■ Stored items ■

════

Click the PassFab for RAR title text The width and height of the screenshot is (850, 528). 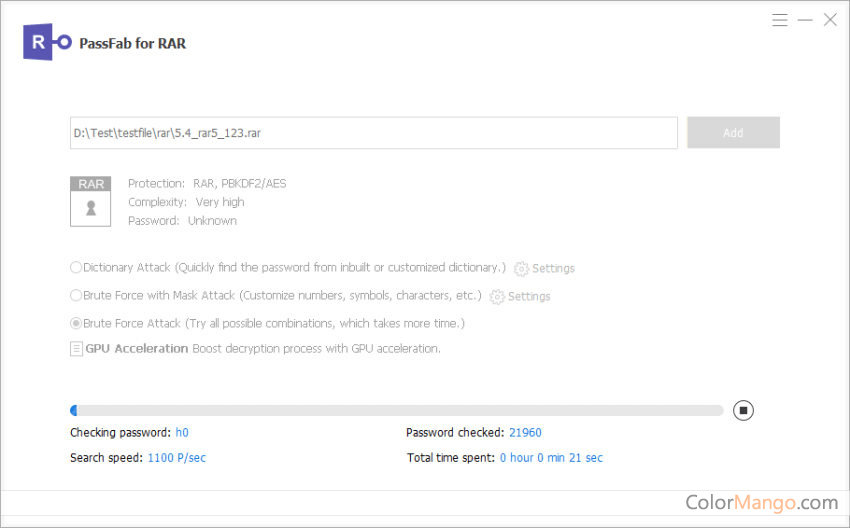click(x=132, y=43)
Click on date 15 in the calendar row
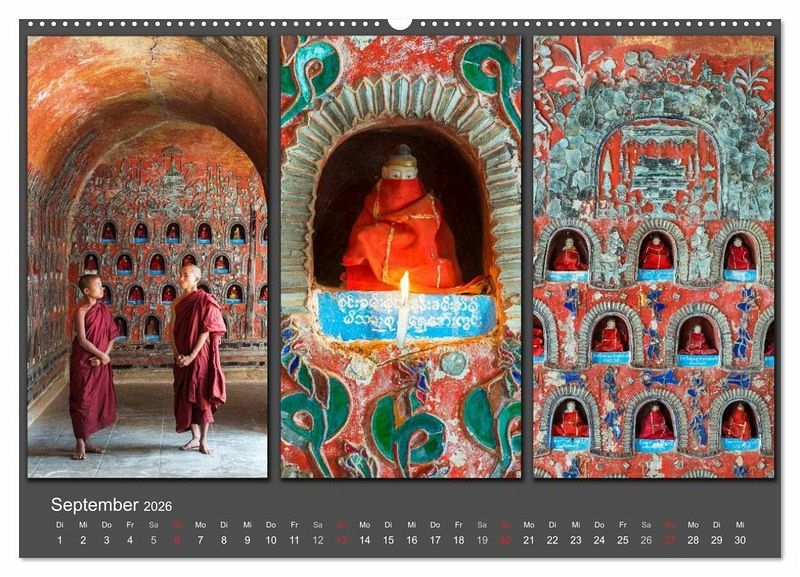This screenshot has width=800, height=577. point(388,540)
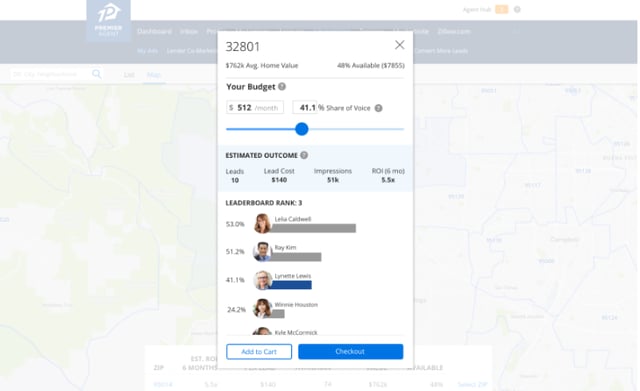Click the Estimated Outcome help icon
This screenshot has height=391, width=640.
pos(304,155)
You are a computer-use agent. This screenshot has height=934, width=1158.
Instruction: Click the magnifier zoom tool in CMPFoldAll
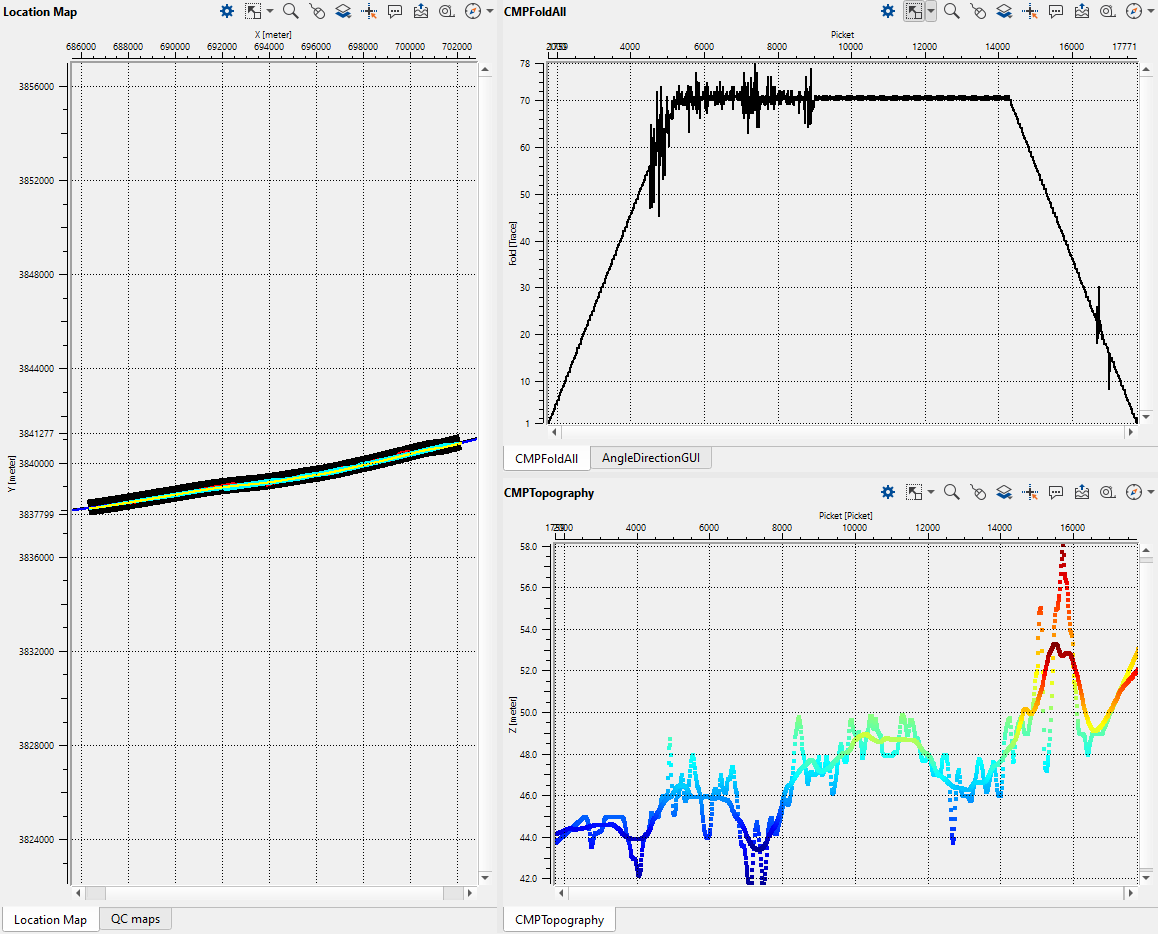click(952, 12)
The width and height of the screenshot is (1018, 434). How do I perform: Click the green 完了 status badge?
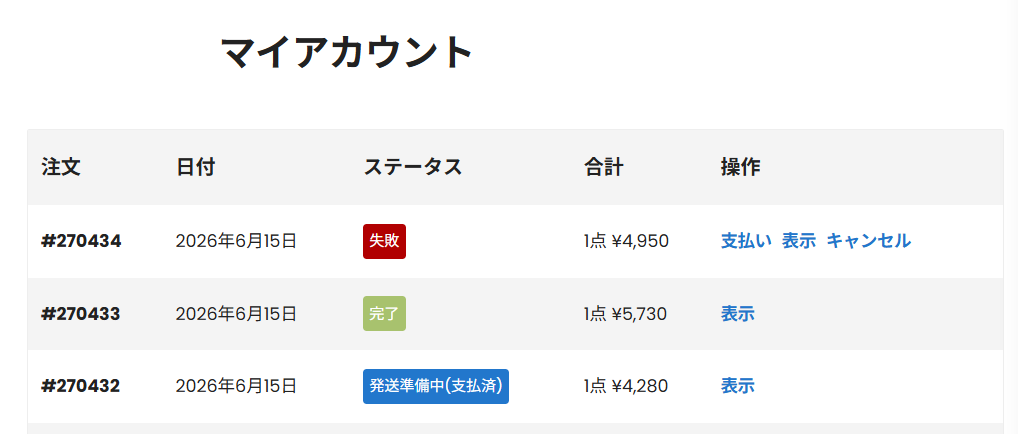(x=384, y=314)
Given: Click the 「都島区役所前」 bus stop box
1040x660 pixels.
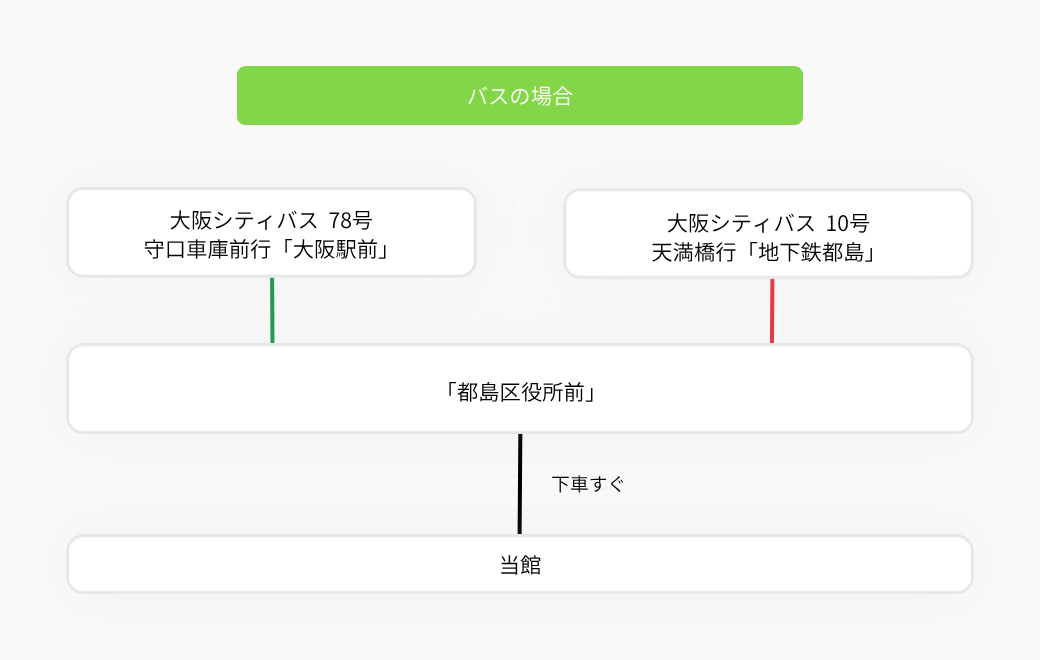Looking at the screenshot, I should 520,389.
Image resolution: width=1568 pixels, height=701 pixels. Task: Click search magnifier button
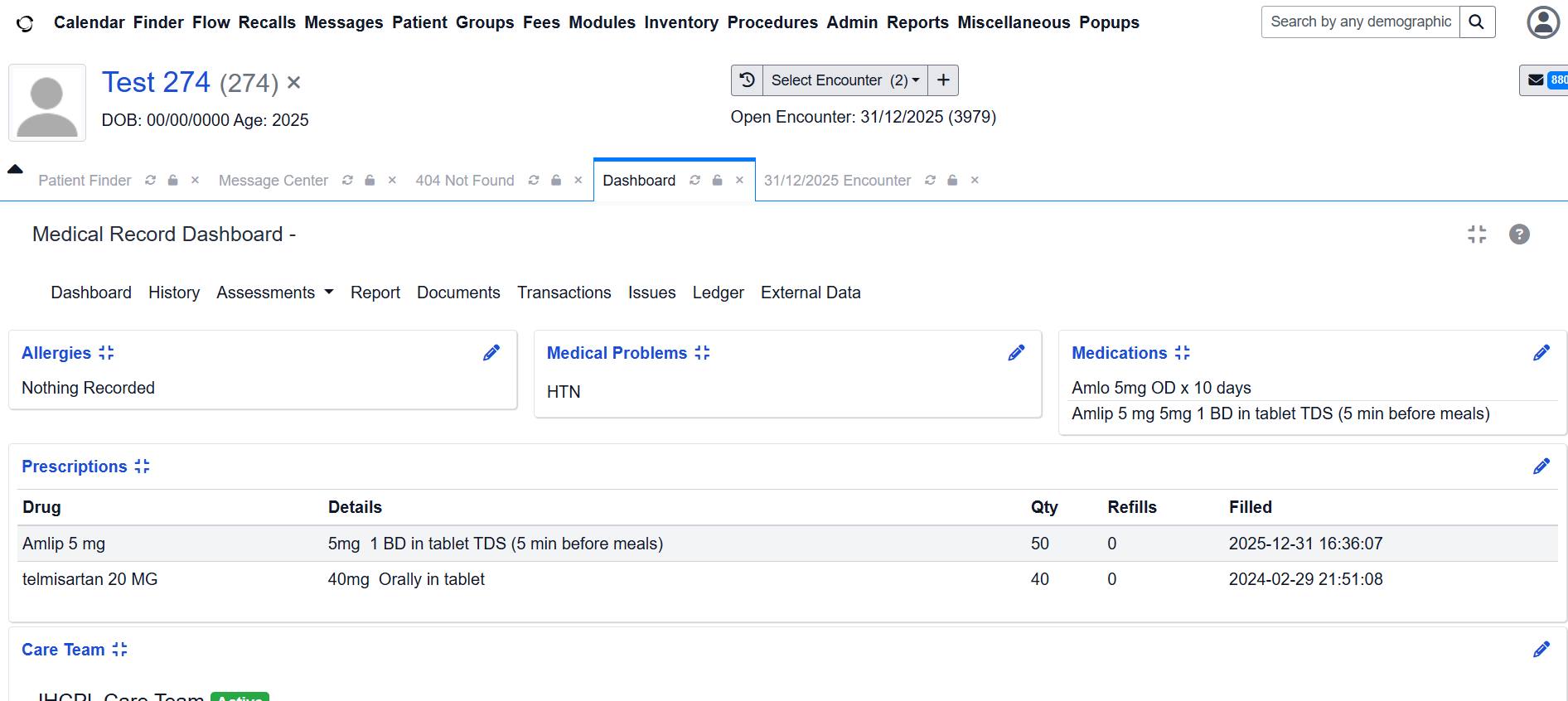click(x=1477, y=22)
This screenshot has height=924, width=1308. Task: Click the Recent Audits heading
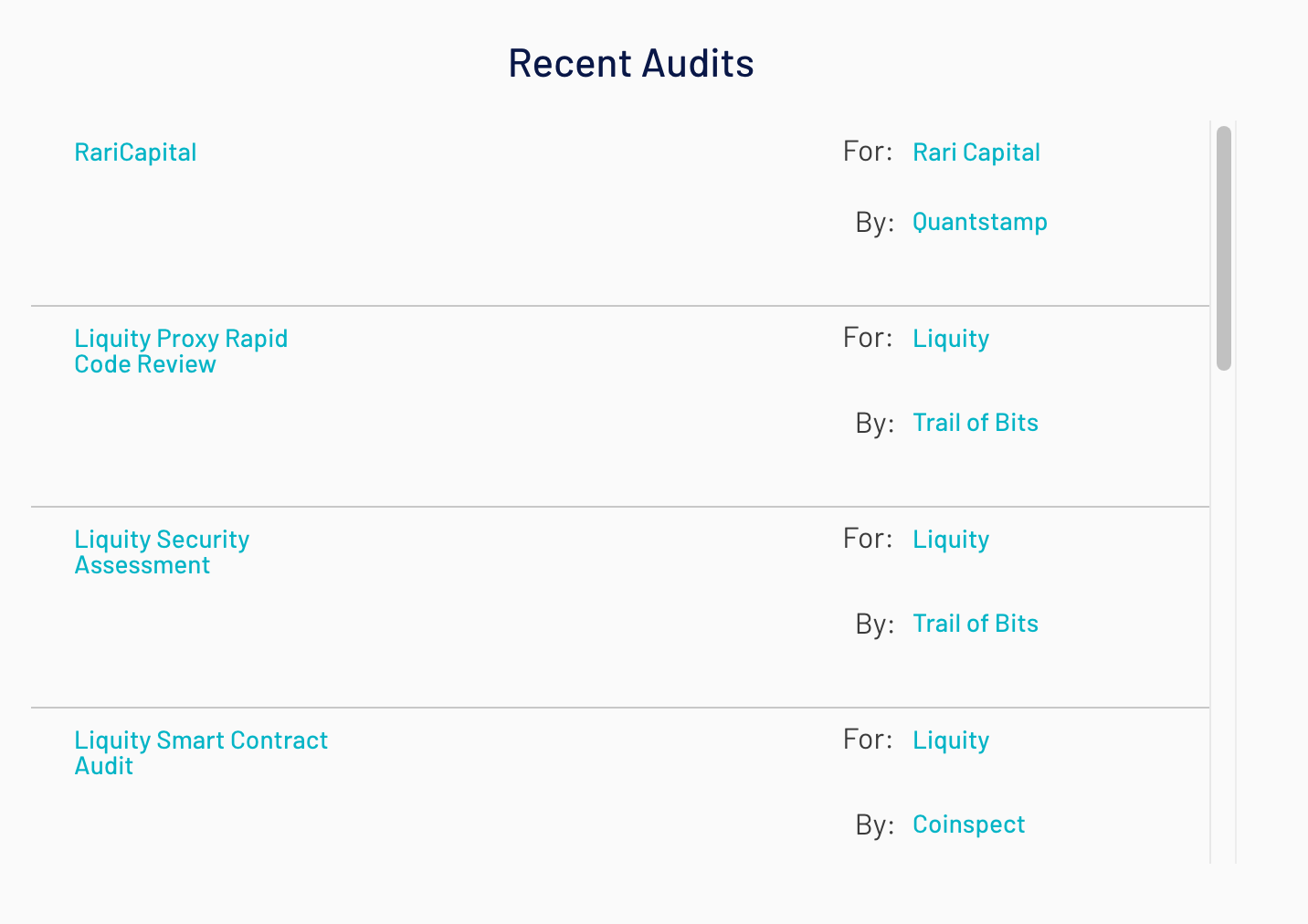coord(631,62)
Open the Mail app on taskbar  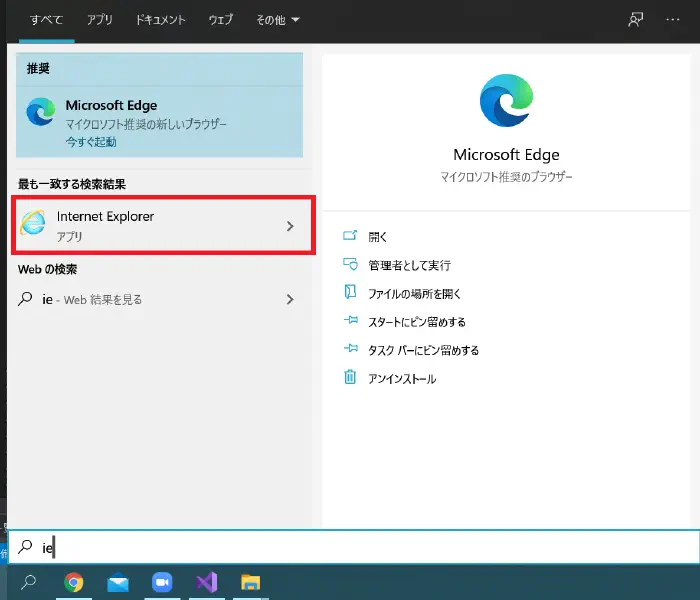pos(118,582)
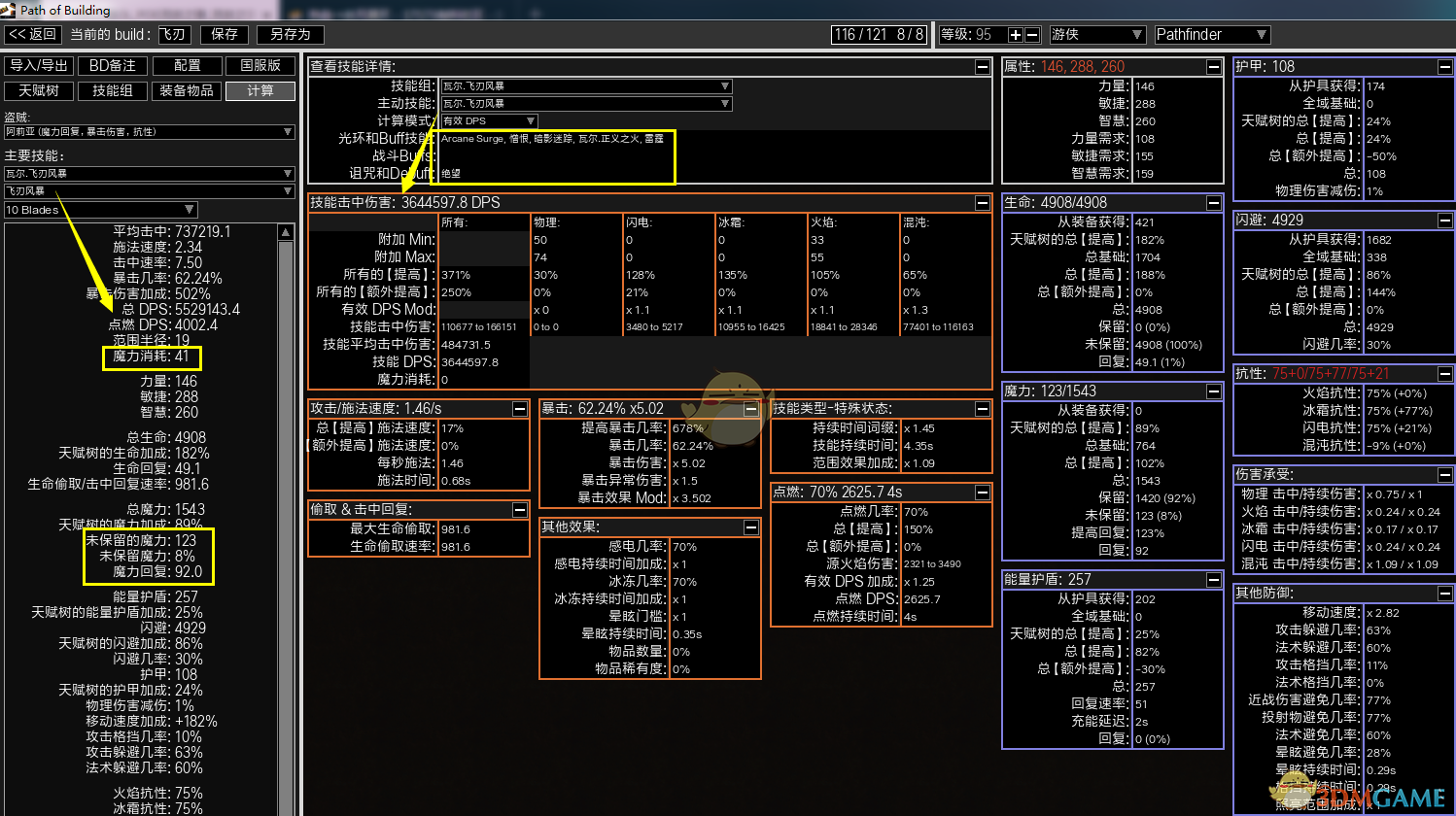Screen dimensions: 1456x816
Task: Click the 导入/导出 button
Action: pyautogui.click(x=39, y=66)
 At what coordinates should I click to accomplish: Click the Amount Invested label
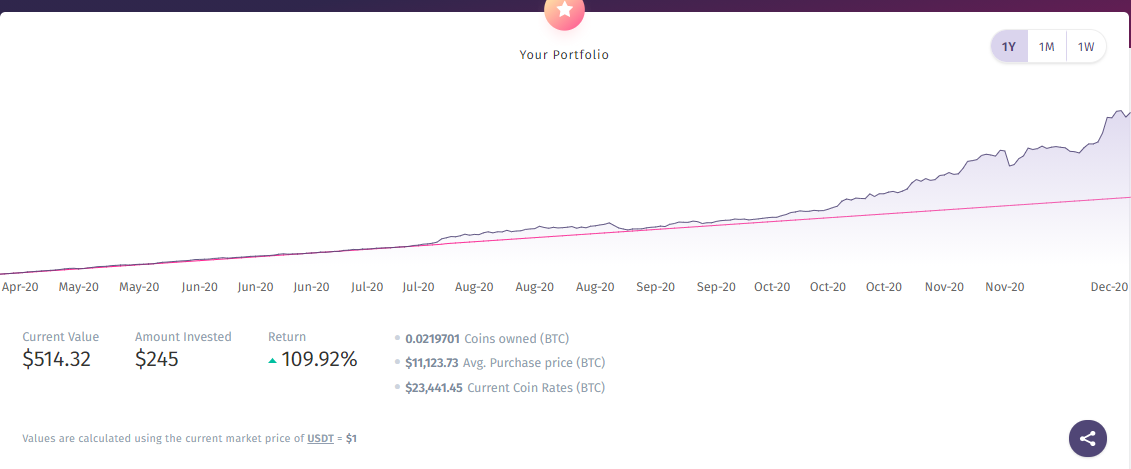pos(183,337)
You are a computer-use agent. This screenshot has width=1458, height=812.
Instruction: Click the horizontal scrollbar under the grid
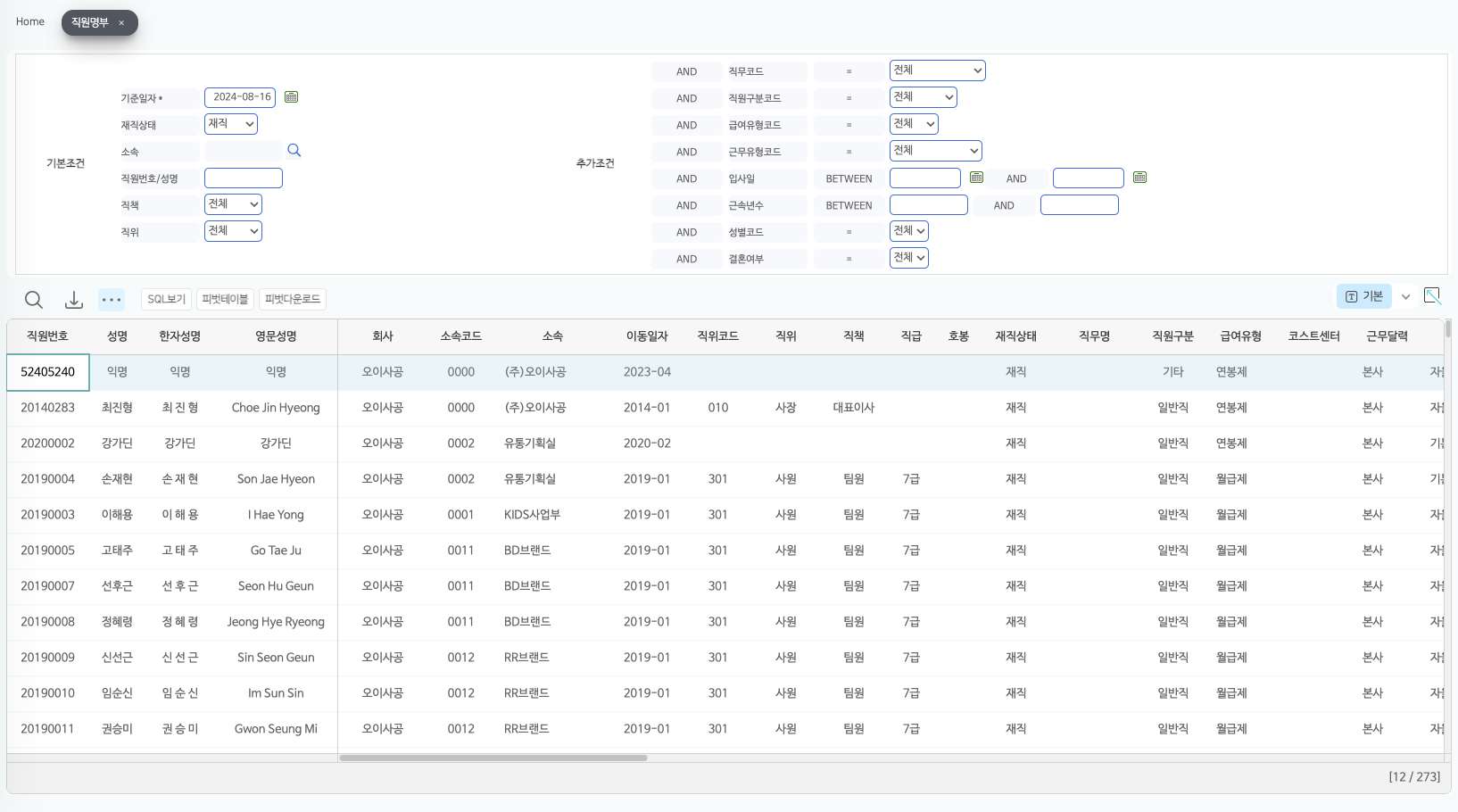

════

■ TO DO ■
Word search in the records above: please count the lines holding "agent" and state the count alone.

■ RESPONSE BELOW ■
2